**WRITTEN REQUEST:**
Set down the stretch of the 3PL warehouse guide from "Image from Phasev.com" through "fulfillment for them." word for word.

**EXTRACT:**
-=-=-=-=-

How to find, choose & use a 3PL warehouse in 2018
How much time do you spend fulfilling your eCommerce orders?
If you spend just an hour each day, that works out to be 7 hours a week.
That’s 28 hours a month. Almost a full working week!
The solution?
Outsource your order fulfillment to a 3PL warehouse so you can spend your time on high-level, revenue-generating activities.
Not sure how? This guide will explain everything.
Note: This post is part of our 12-week Black Friday preparation checklist. Check it out if you haven't already!
What is 3PL?
The term 3PL refers to third party logistics, and a 3PL firm is a logistic provider that takes over a business’s distribution and fulfillment duties.

Image from Phasev.com
Now, 3PL warehouses weren’t always a thing.
Back in the day, there were a few big retailers who dominated the market. These guys had the capacity to fulfill all their items themselves, and they didn’t need any intermediaries.
But now that it’s so easy to set up an eCommerce store, there are a lot more small-time sellers who don’t necessarily have logistics as a core competency. These sellers tend to reply on logistics companies to sort out their fulfillment for them.
Interestingly enough, even the big boys are now turning to 3PL warehouses.
According to the 3plogistics, roughly 86% of Fortune 500 companies and 96% of Fortune 100 companies use 3PL services.
Why? Well, it’s probably because 3PL provides cost savings and a ton of other benefits.
We’ll get to that in a bit!
When should you consider 3PL warehousing?
If you ask me, it’s never too soon to consider 3PL warehousing.
Maybe you’re getting 10 orders a day right now, and you’re fulfilling those orders just fine.
But what happens when you start getting 50 orders a day? Or 100 orders a day?
Yes, you could hire a warehouse manager to take care of fulfillment for you... but, hiring someone full-time is pretty dang expensive.
It’s not just this person’s salary you’re paying, but also…
- Employment taxes
- Benefits
- Insurance
- And other miscellaneous expenses
Of course, there’s also the option of hiring a few part-timers, but think of all the time you’ve got to spend on recruiting and interviewing these people. And training them. And making sure they don’t screw up.
Remember, consumers these days are pretty unforgiving.
Say you have too many orders on hand, or you’re busy trying to train your part-timers, and you drop the ball for a bit.
As a result, 50 of your customers receive their items late.
Now, you might find one or two emails from annoyed customers trickling into your inbox. No matter - you apologize to them, offer them a promo code for their next purchase, and all’s good… right?

-=-=-=-=-

**STORED DATA:**
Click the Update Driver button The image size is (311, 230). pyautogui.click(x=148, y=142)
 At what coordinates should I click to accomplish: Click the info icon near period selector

-=-=-=-=-

**PROBLEM SOLUTION:**
Image from Phasev.com
Now, 3PL warehouses weren’t always a thing.
Back in the day, there were a few big retailers who dominated the market. These guys had the capacity to fulfill all their items themselves, and they didn’t need any intermediaries.
But now that it’s so easy to set up an eCommerce store, there are a lot more small-time sellers who don’t necessarily have logistics as a core competency. These sellers tend to reply on logistics companies to sort out their fulfillment for them.